Meningitis group A C Y and W-135 vaccine (Menomune-A/C/Y/W-135)

This vaccine contains capsular polysaccharide antigens (groups A, C, Y, and W-135) of Neisseria meningitidis. It may be used to prevent and control outbreaks of serogroup C meningococcal disease, according to guidelines from the US Centers for Disease Control and Prevention (CDC).

 The quadrivalent meningococcal polysaccharide vaccine (Menomune, MPSV4) has been approved by the US Food and Drug Administration for individuals  over 56 years of age; however, this vaccine was discontinued in 2017. A quadrivalent meningococcal conjugate vaccine (Menactra or Menveo) is preferred by the United States Advisory Committee on Immunization Practices (ACIP) for individuals in this age group who are expected to require revaccination .

Meningococcal serogroup B vaccine is also recommended.

Haemophilus influenza type b conjugate vaccine (ActHIB, Hiberix, PedvaxHIB)

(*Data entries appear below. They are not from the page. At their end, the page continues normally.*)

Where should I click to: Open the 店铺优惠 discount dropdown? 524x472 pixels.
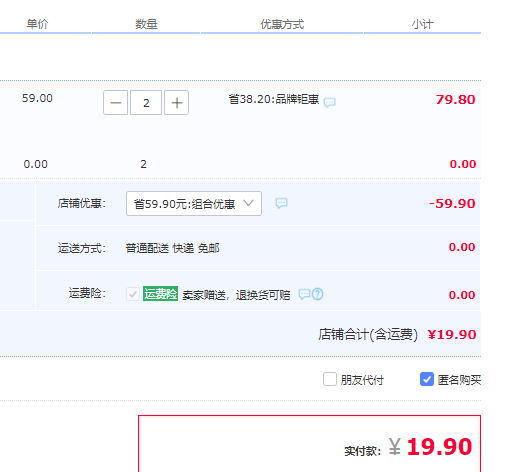point(194,204)
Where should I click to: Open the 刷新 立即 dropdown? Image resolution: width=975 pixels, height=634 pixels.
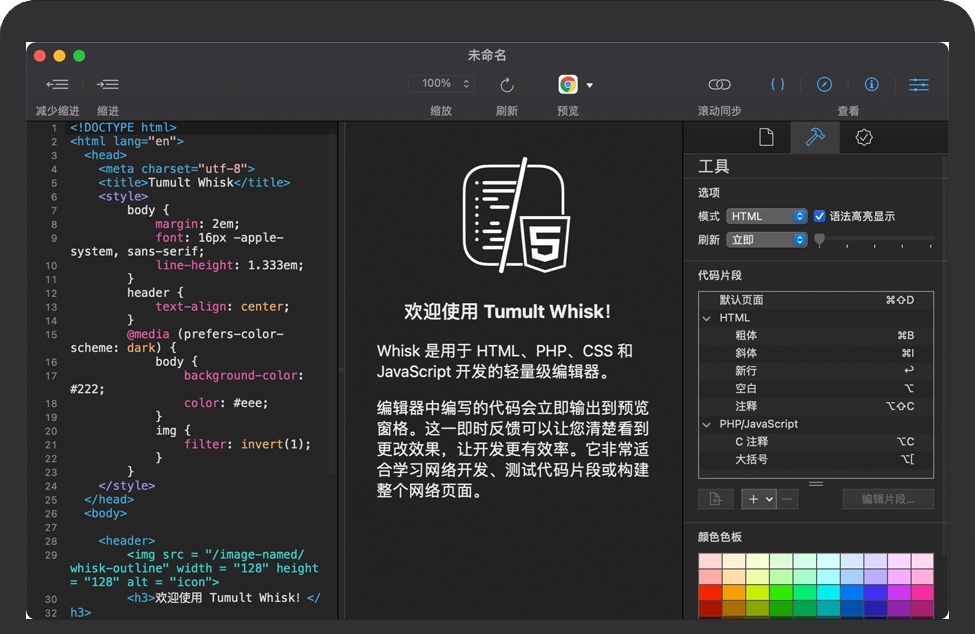pos(766,240)
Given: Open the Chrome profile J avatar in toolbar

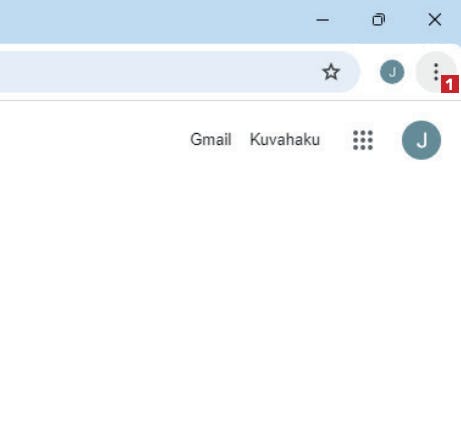Looking at the screenshot, I should [x=392, y=72].
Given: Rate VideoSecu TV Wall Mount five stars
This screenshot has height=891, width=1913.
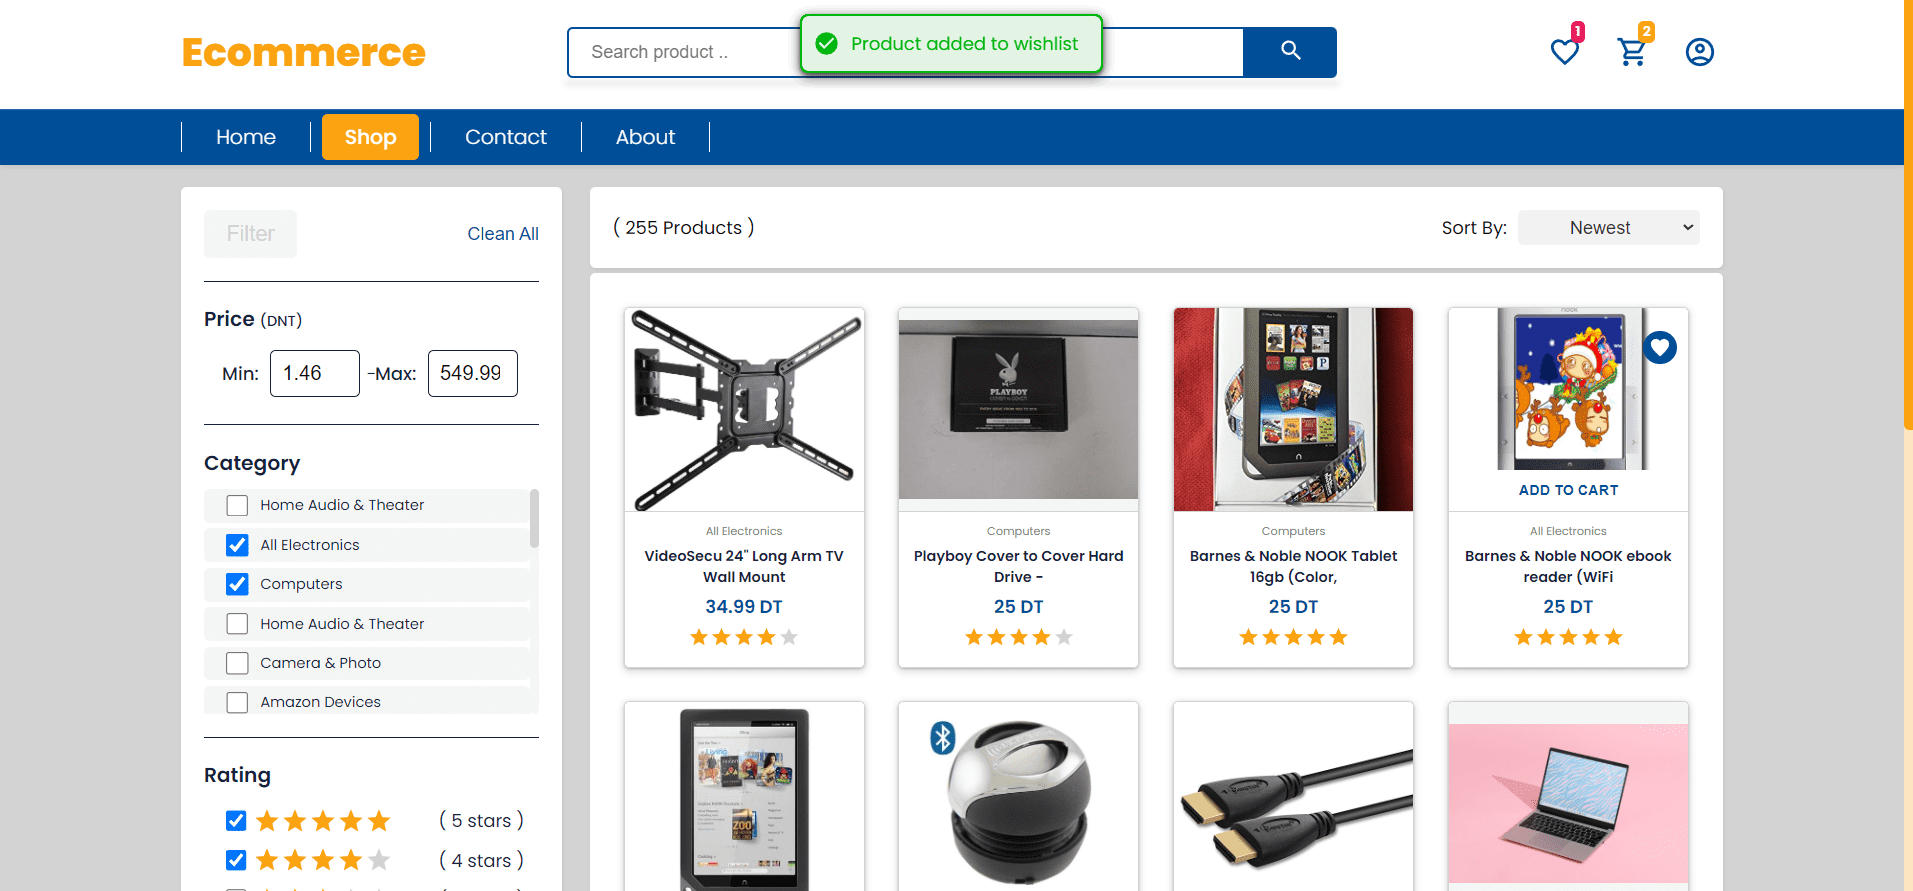Looking at the screenshot, I should coord(789,637).
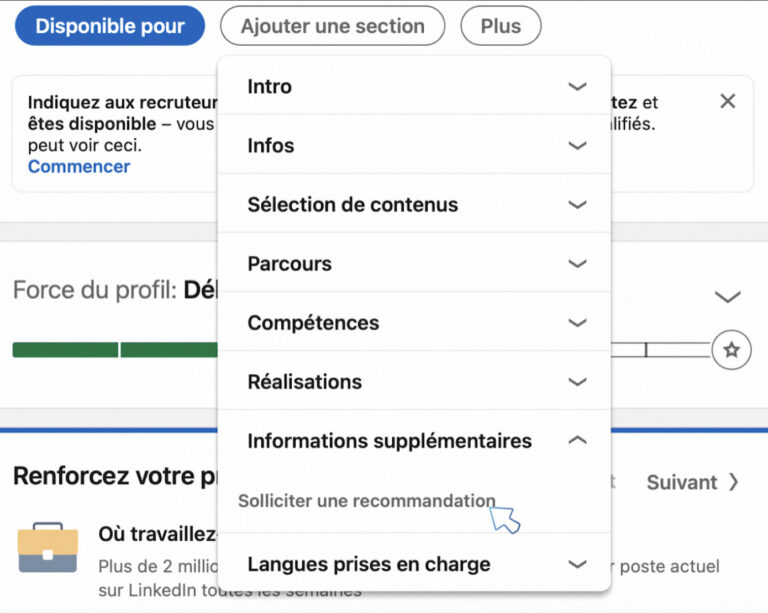Expand the Infos section chevron
The width and height of the screenshot is (768, 613).
coord(577,145)
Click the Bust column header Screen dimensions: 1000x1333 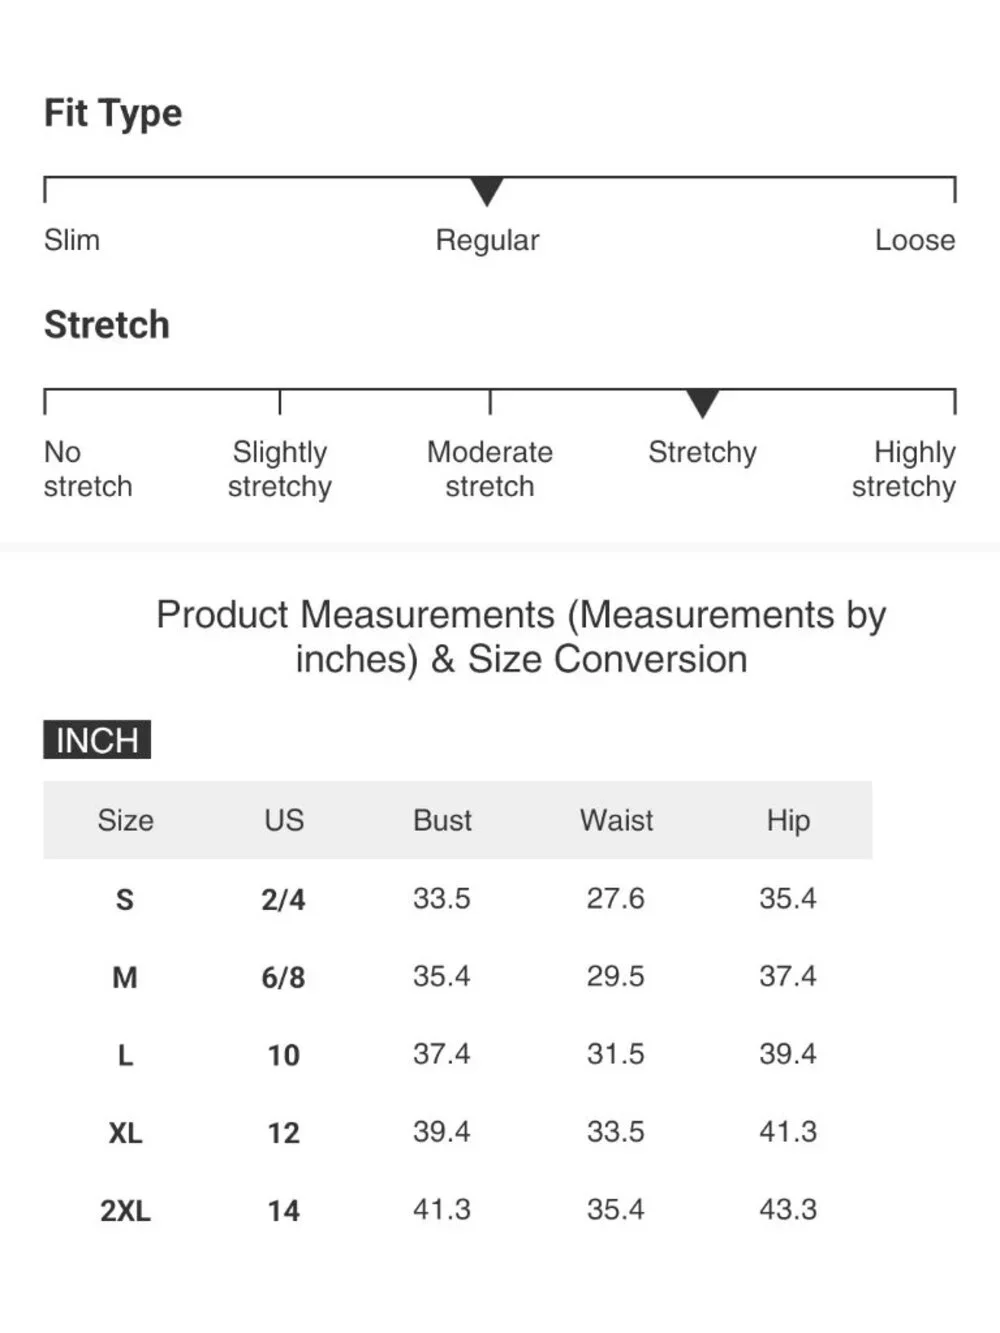click(442, 820)
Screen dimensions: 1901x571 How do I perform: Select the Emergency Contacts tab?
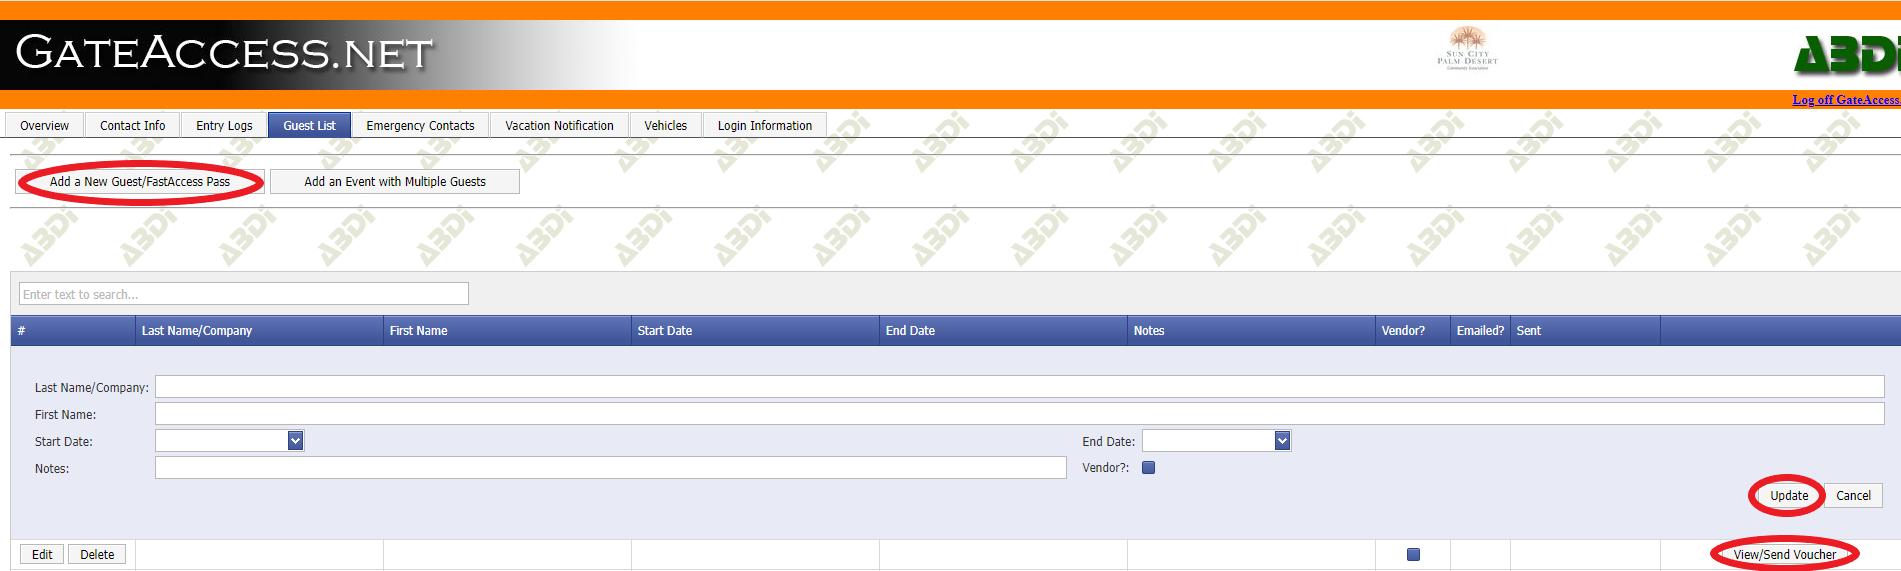(x=420, y=125)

This vaccine is also used for the routine immunization of children against invasive diseases caused by Haemophilus influenzae type B. 


Antibiotics, Other

Class Summary

The diagnostic workup should never delay the use of empiric therapy. Empiric antimicrobial therapy must be comprehensive and should cover all likely pathogens in the context of the clinical setting.


Ceftriaxone (Rocephin)

Ceftriaxone (adult dose of 2 g IV q12-24h; pediatric dose of 50 mg/kg IV q12h) is a third-generation cephalosporin with broad-spectrum gram-negative activity; it has lower efficacy against gram-positive organisms and higher efficacy against resistant organisms. Ceftriaxone arrests bacterial growth by binding to 1 or more penicillin-binding proteins.